HİZMET-İ İMÂNİYE

"Lezzet-i hizmet-i imaniye her kederi unutturur." (Barla Lâhikası, 214.Mektup)

"Şu zamanda en mühim vazife, imana hizmettir. İman saâdet-i ebediyenin anahtarıdır." (Barla Lahikası, 252.Mektup)

"Hizmet-i Kur’âniyede bulunana, ya dünya ona küsmeli veya o dünyaya küsmeli, tâ ihlâsla, ciddiyetle hizmet-i Kur’âniyede bulunsun." (Lem'alar, Onuncu Lem'a, Üçüncüsü)
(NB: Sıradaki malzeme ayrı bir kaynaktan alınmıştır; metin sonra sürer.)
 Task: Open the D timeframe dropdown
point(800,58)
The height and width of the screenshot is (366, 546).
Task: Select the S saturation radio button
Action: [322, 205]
"Ey insan! Yaptığın hizmet, ettiğin ubûdiyet boşu boşuna gitmez. Bir dâr-ı mükâfat, bir mahall-i saadet senin için ihzar edilmiştir. Senin şu fâni dünyana bedel, bâki bir Cennet seni bekler." (Mektubat, Yirminci Mektup, Birinci Makam, Onuncu Kelime)

"Biz hizmetle mükellefiz. Neticeleri ve muvaffakıyet, Cenâb-ı Hakka aittir." (Kastamonu Lâhikası, 57.Mektup)

"Risale-i Nur’un talimatı dairesinde ve bizlere bahşettiği hizmet noktasında feyizli makamlara kanaat etmeliyiz. Haddinden fazla fevkalâde hüsn-ü zan ve müfritane âlî makam vermek yerine, fevkalâde sadakat ve sebat ve müfritane irtibat ve ihlâs lâzımdır. Onda terakki etmeliyiz." (Kastamonu Lahikası, 58.Mektup)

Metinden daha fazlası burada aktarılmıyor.